Elles doivent être mises en œuvre de façon
croisée.
- Développer ces solutions de façon à
les rendre pratiquement utilisables par ceux qui en ont
besoin demandera de l’argent, mais beaucoup moins
que celui qui sera dépensé par les industriels
du pétrole en coûts de recherche, transformation
et distribution. Dans ces conditions, on ne comprendrait
pas que les plus avisés de ces industriels ne se
reconvertissent vers les énergies renouvelables,
compte tenu des bénéfices qu’ils pourraient
en tirer ultérieurement en termes économiques
et immédiatement en termes d’image.
- Selon une étude parue dans Science
5), non seulement l’utilisation systématique
des nouvelles technologies réussirait en 50 ans à
stabiliser le niveau des gaz à effet de serre, mais
elle provoquerait une incitation générale
à la croissance, dans toutes les composantes des
technologies et sciences émergentes.
-
Pour engager le processus de reconversion, il faudra faire
appel à des démarches politico-économiques
nouvelles. L’économiste américain Ross
Gelbspan en propose une dans un livre récent, Boiling
Point, qui a obtenu un certain succès aux Etats-Unis
et aurait retenu l’attention de responsables de la
Commission européenne 6).
Il s’agirait de constituer un fonds international
alimenté par les économies résultant
de la suppression des subventions à l’industrie
pétrolière. Ce fonds financerait partout dans
le monde, y compris dans les Etats pétroliers du
Moyen Orient, des équipements permettant d’utiliser
les ressources locales en énergie renouvelables dont
disposent sous des formes différentes les diverses
régions des deux hémisphères. On peut
douter du réalisme de cette solution, cependant le
discours général est très stimulant.
Faire
le choix de la jeunesse
Ceci
nous permet d’envisager un début de réponse
possible à la question donnant son titre à
cet article. L’Europe selon nous aurait d’excellentes
raisons de prendre parti contre l’archaïque économie
du carbone et de soutenir les jeunes et dynamiques énergies
renouvelables (nucléaire inclus, sous certaines conditions
liées à la sécurité des installations).

Extraits de données:
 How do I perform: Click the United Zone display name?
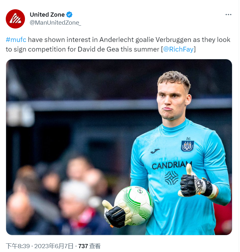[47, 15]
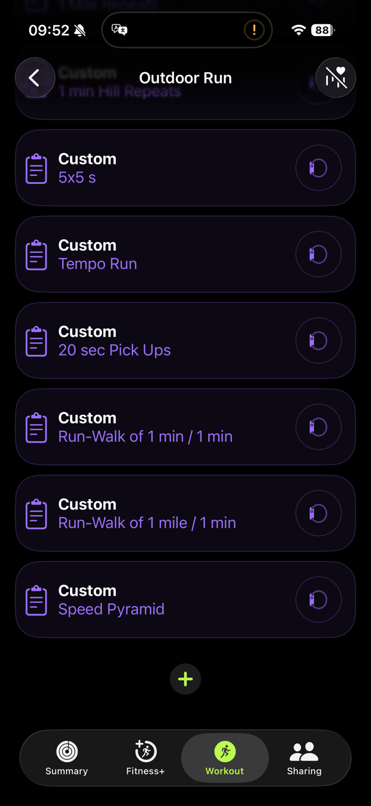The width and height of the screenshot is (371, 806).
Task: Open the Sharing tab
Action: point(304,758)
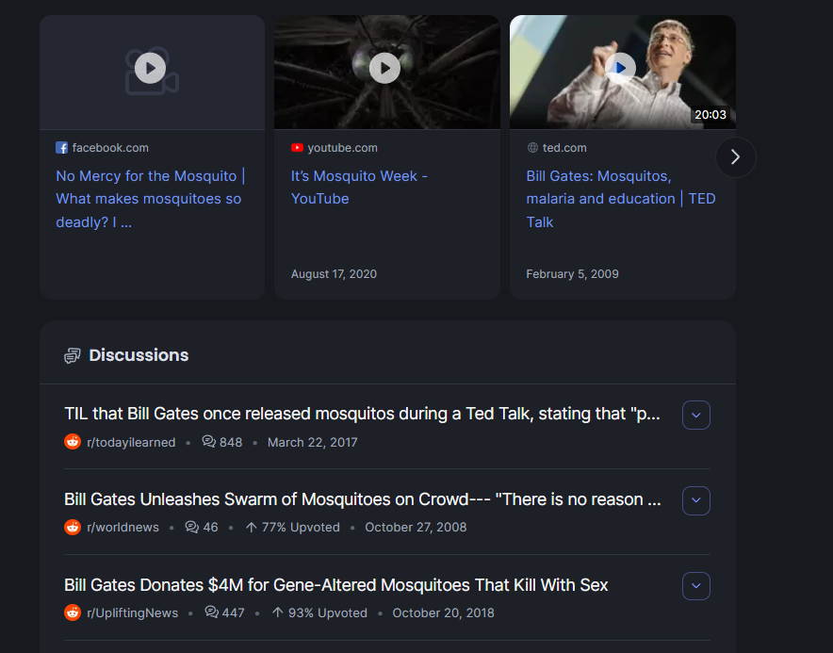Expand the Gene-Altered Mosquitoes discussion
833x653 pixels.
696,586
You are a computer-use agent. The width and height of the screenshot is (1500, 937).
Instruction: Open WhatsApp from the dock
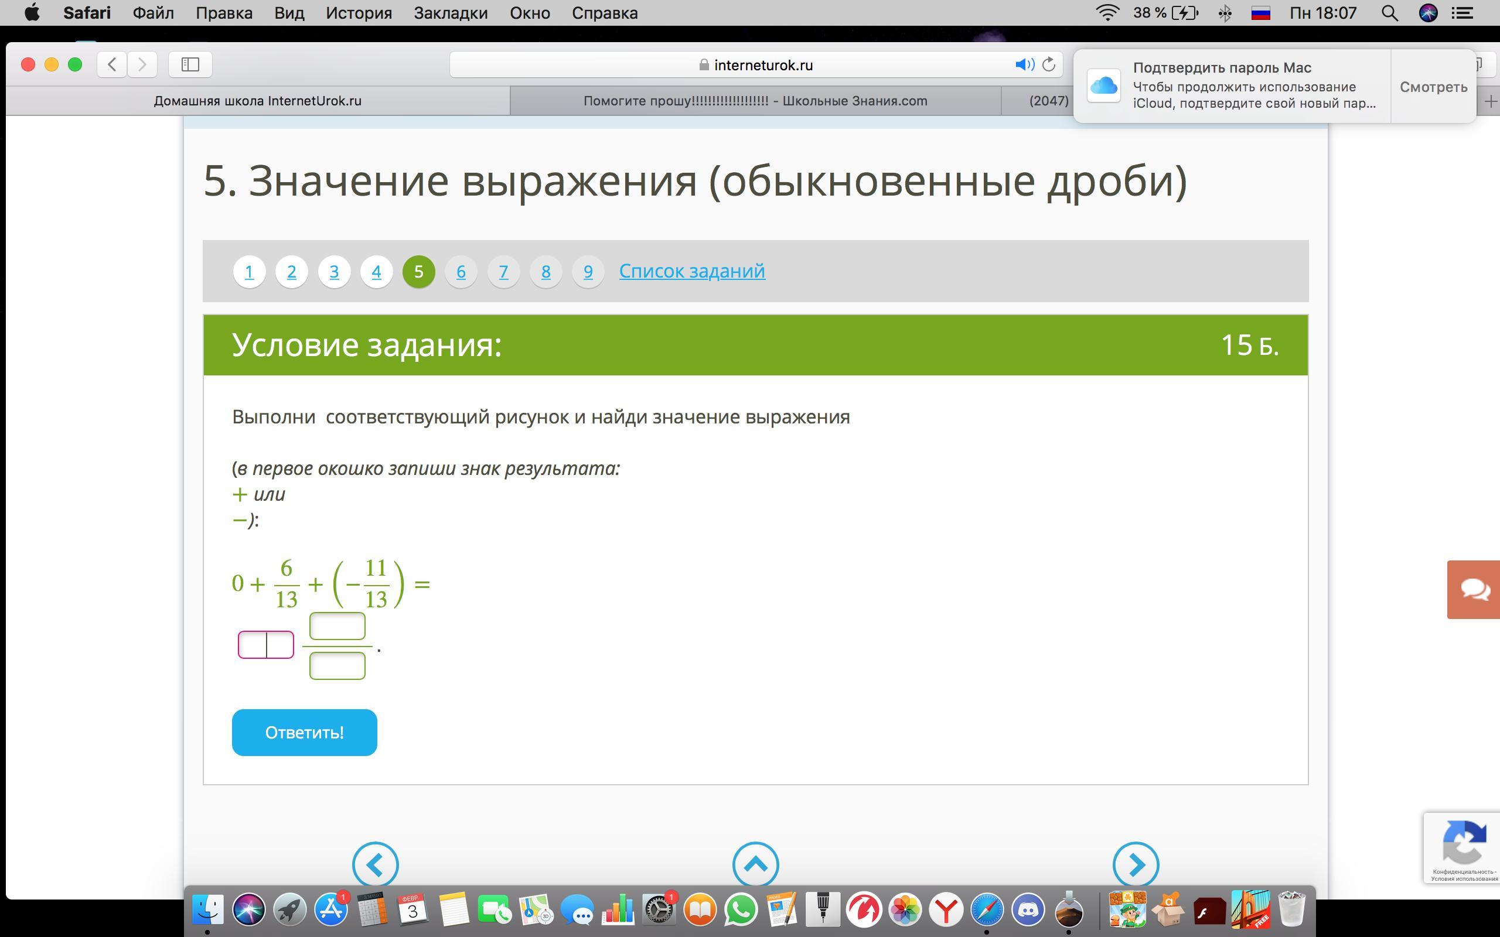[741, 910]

--

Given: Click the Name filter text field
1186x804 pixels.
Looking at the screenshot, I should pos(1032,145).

...

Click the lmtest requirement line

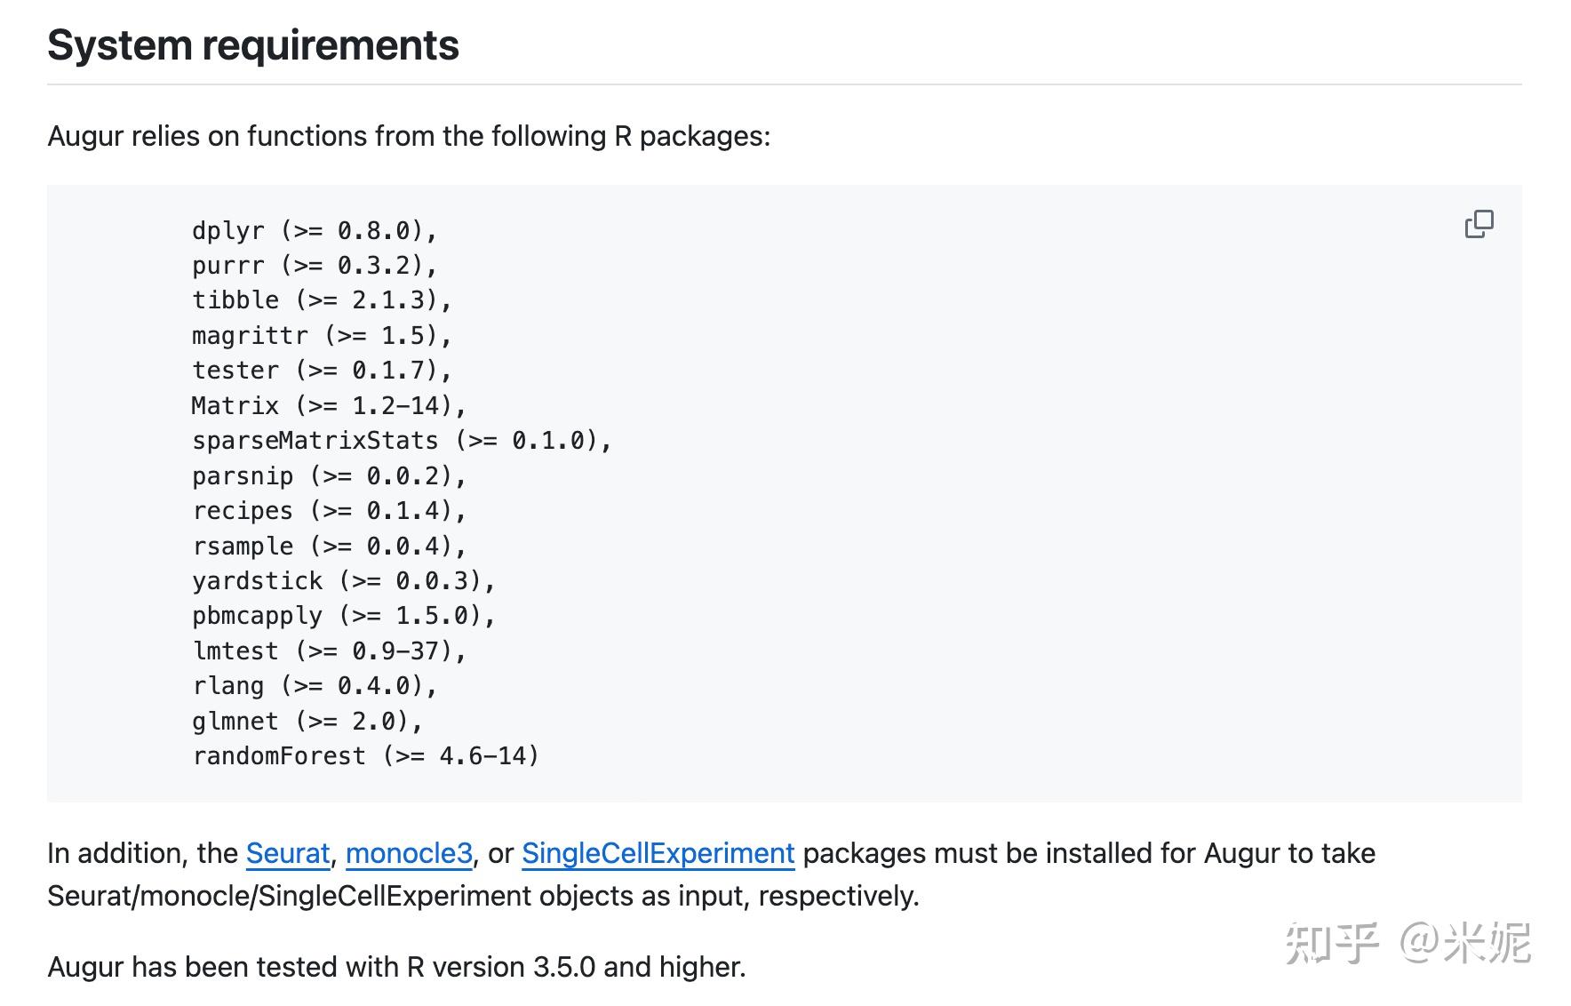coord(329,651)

Exercices:
1 > D'après le texte sur les énergies renouvelables, qui propose une nouvelle démarche politico-économique dans le livre Boiling Point ?
2 > Présentez en tableau Markdown à deux colonnes, « N° » et « Ligne », les lignes de données à partir de celle qui contient « Given: Click the Name filter text field » jusqu'à celle qui contient « Looking at the », ces deux lignes incluses et les lignes vides exclues.
Le texte et les lignes de données sont deux ensembles sans rapport entre eux.

Réponses ci-dessous:
1 > L'économiste américain Ross Gelbspan.

2 >
| N° | Ligne |
|---|---|
| 1 | Given: Click the Name filter text field |
| 2 | 1186x804 pixels. |
| 3 | Looking at the screenshot, I should pos(1032,145). |